Rainbow Six Siege: Bez potrzeby zmiany silnika

Pomysł przejścia na coś, co jest gotowe od ręki, po prostu nie spełnia potrzeb naprawdę konkurencyjnej i wymagającej gry jak Siege. Nie zamierzam wymieniać nazw, ale widzisz gry, które przeszły przez sequele i po prostu zawaliły, ponieważ musiały przebudować wszystko, co zrobiły w pierwszej wersji gry.

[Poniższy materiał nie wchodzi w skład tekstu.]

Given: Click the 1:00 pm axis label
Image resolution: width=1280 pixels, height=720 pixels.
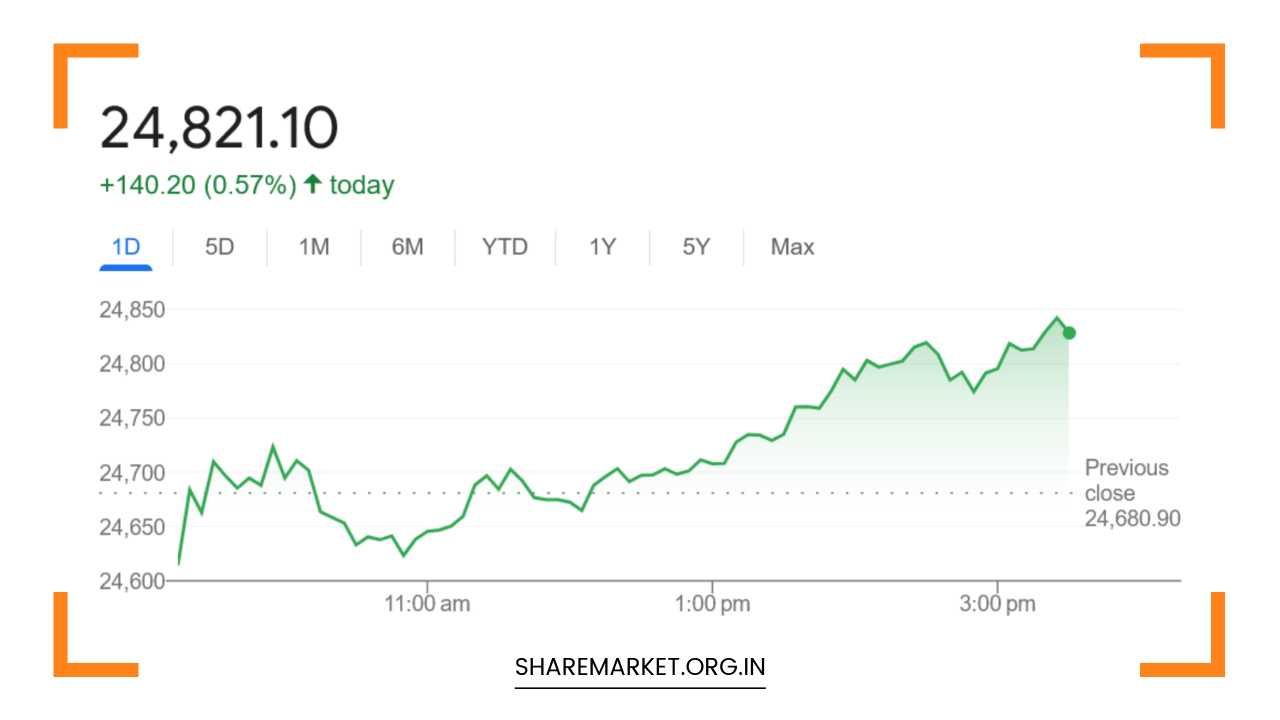Looking at the screenshot, I should (713, 603).

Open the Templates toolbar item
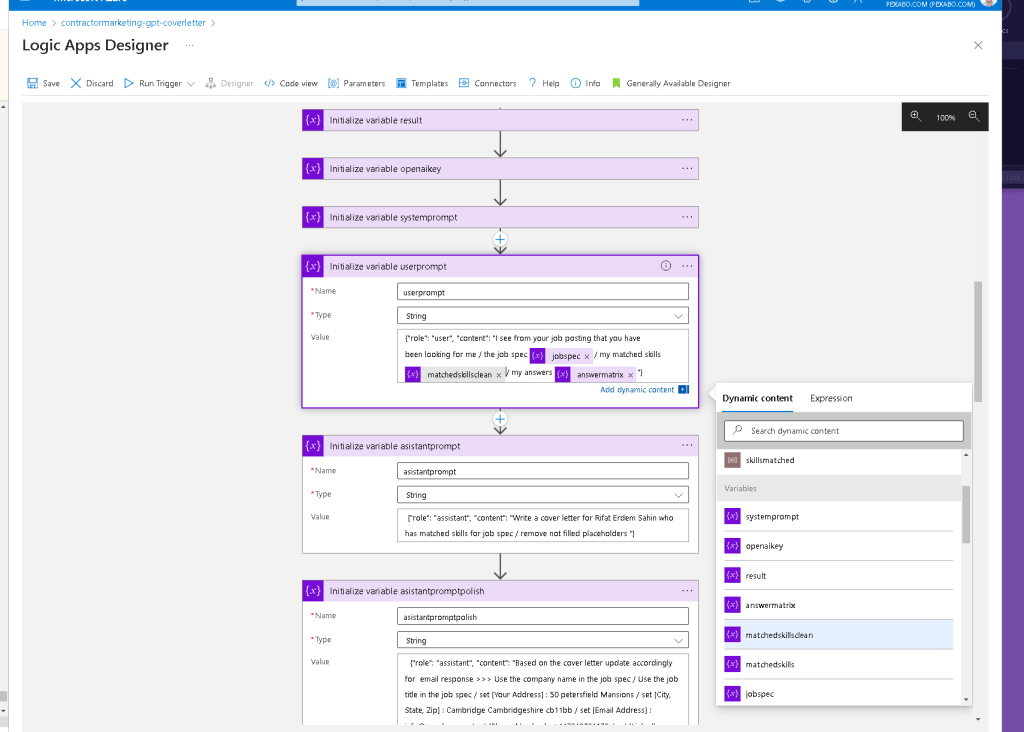coord(422,83)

Może to być naprawdę frustrujące, naprawdę kosztowne, a ostatecznie nawet nie daje żadnych korzyści. Jeśli wiesz, od czego zacząć, i budujesz to, wtedy widzimy sukces. I to właśnie tam wiemy, że możemy zabrać Siege w przyszłość.

Rainbow Six Siege: Przykłady innych gier

Na które gry Karpazis się odwołuje, mówiąc, że “nie zamierzam wymieniać nazw”? Myślę, że mogą to być wszystkie lub żadne z Overwatch 2, Warzone 2 i Destiny 2. Niech nawet Overwatch 2 nie miał całkowitej zmiany silnika, ale to jest przykładem gry typu live service, która ucierpiała w wyniku dodania “2” na końcu tytułu, obiecując misje PVE, a potem je porzucając. Można powiedzieć to samo o Warzone 2 i Destiny 2, przy czym Warzone 2 na początku mieszał karty, a potem powoli powracał do oryginalnego Warzone, podczas gdy jakość Destiny 2 i jego dodatków bardzo się zmieniała, przy czym najnowsze DLC Lightfall nie udało się przekonać ani mnie (RPS w pokoju) ani Liam’a.

Z drugiej strony, Counter-Strike: Global Offensive został niedawno zastąpiony przez CS:2, mimo że CS:GO był bardziej popularny niż kiedykolwiek. W mojej recenzji CS:2 nadal uważałem, że jest godnym następcą, głównie dlatego, że nie zmienił tego, co sprawiało, że Counter: Strike był wyjątkowy, dodał większą głębię ze szczegółami (granaty dymne, poprawki map, tego rodzaju rzeczy), a także wprowadził kilka ulepszeń serwera i aktualizacji po stronie dewelopera. To, co Valve zrobiło z Counter: Strike na przestrzeni lat, jest moim zdaniem sprzeciwem wobec argumentu Karpazisa: gdy zmiana silnika jest wykonywana starannie, nie ma powodu, aby nie była korzystna zarówno dla gracza, jak i dewelopera.